Every email admin most likely has seen one way or another of tagging external emails. While this sound like a very easy task there are some pitfalls to avoid. This blog article consist is the second part of covering some options for customer headers or how Cisco calls them disclaimers.
While we have been very successful with our basic headers there is warning I need to mention. Overtime it appears that our user base started to ignore those additional disclaimer warnings as they have been added to every external message. While I will still give you all the pieces to make such headers work using the Ironport only,, there will be later blog on how to leverage Ironport X-headers and Office 365 mail rules to get the best out of two worlds.

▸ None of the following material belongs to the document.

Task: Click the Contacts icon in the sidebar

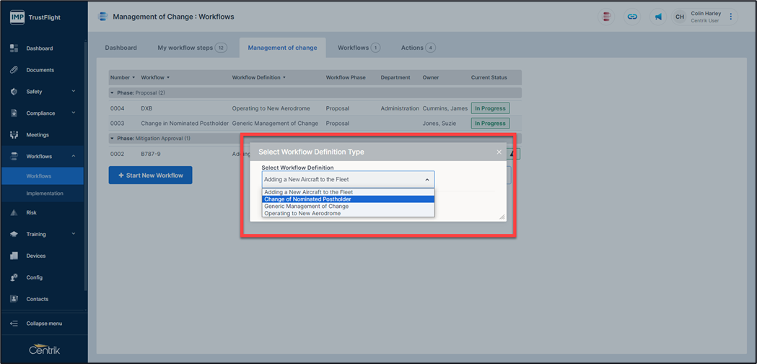Action: click(x=14, y=299)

Lets start by with a very basic red line on top off all incoming messages like in the following example:
In the first part I have outlines why using a content filter is not a good and consistent solution so the same rules apply here. Inserting a body part into an existing message breaks every possible hashes and signatures. Therefor special care needs to be taken again for such messages.
There will be some very isolated cased where an HTML message is constructed in away that a new text or HTML block can not be inserted on top of the message. This happens very rarely but in such cases the disclaimer will either be only text based , will be attached as the last object or can not be inserted at all :
We will be using again the CLI message filter interface to add a filter behind our existing filter to modify the subject.
Before we start we will need to do some preparation work.
Just go into the GUI section Mail Polices \ Dictionary and add another new dictionary and give it an appropriate name like WhiteListExtHeader. Deselect any of the two advanced matching options and you might wanna add again a dummy email address for testing purposes like your personal gmail account. Don't forget to submit and commit the dictionary.
Beside this we will need to create a disclaimer and to do this we will use the Mail Policies \ Text Resources options. Create a new text resource and select type disclaimer template:
Copy the text as displayed in the following screen copy. We will leverage some very basic HTML code in this first example, just enough to make text bold and turn it red. Make sure to select the "<>" Code View button prior to entering the text. The Ironport does the heavy lifting an will recommend a text which will be inserted into messages which come in a TXT only, so HTML will not work. The drawback is as mentioned that you can not change the size or color of this text.
Checking the preview option should then display something like this:
Now it is up to you to change the text and message as you please.
Once you are happy with the result you need to create an additional message filter on the CLI, after the existing filter created in part 1 of this blog.
Go into the CLI again, enter "filters" , select new and copy below filter:
CLITagExtDefaultHeader: if recv-listener == "InboundInterface" {
if (NOT (attachment-filename== "smime.p7s")) OR (attachment-filename== "smime.p7m") {
if NOT (mail-from-dictionary-match("ourGroupDomains", 1)) {
if NOT (mail-from-dictionary-match("WhiteListExtHeader", 1)) {
log-entry("--CLITagExternalHeader_Default--");
add-heading("External_Warning");
}
}
}
}
end the filter with "." on a new line. After exiting the filter option on CLI make sure to submit your changes using commit.
Now it is time to test. You will quickly realize that the text block looks kind of boring and other senders have nicer disclaimers. We do not want to hold back here and I have created an extended version of such a disclaimer to share:
The preview just shows you a more appealing version of the disclaimer below:
To make it a bit easier I just copied the full HTML code here so you can start using it as a template:
<div id="demo"><br>
<table style="width: 100%; border-collapse: collapse; border-style: double; background-color: lightblue;" border="0">
<tbody>
<tr>
<td style="width: 7.89478%; text-align: center;"><strong> !!! <br></strong></td>
<td style="width: 92.1054%;"><strong>Caution</strong>: This email originated from outside the organization and is a trusted sender acting in our behalf, You can click on included links or open attachments unless you don't recognize them. If you have concerns about this email, send it as an attachment to ‘phishing@xxxxx.com</td>
</tr>
</tbody>
</table>
</div>
This completes the second part of the external tagging series, and hopefully you got some new ideas.
Another task completed in the life of an email admin.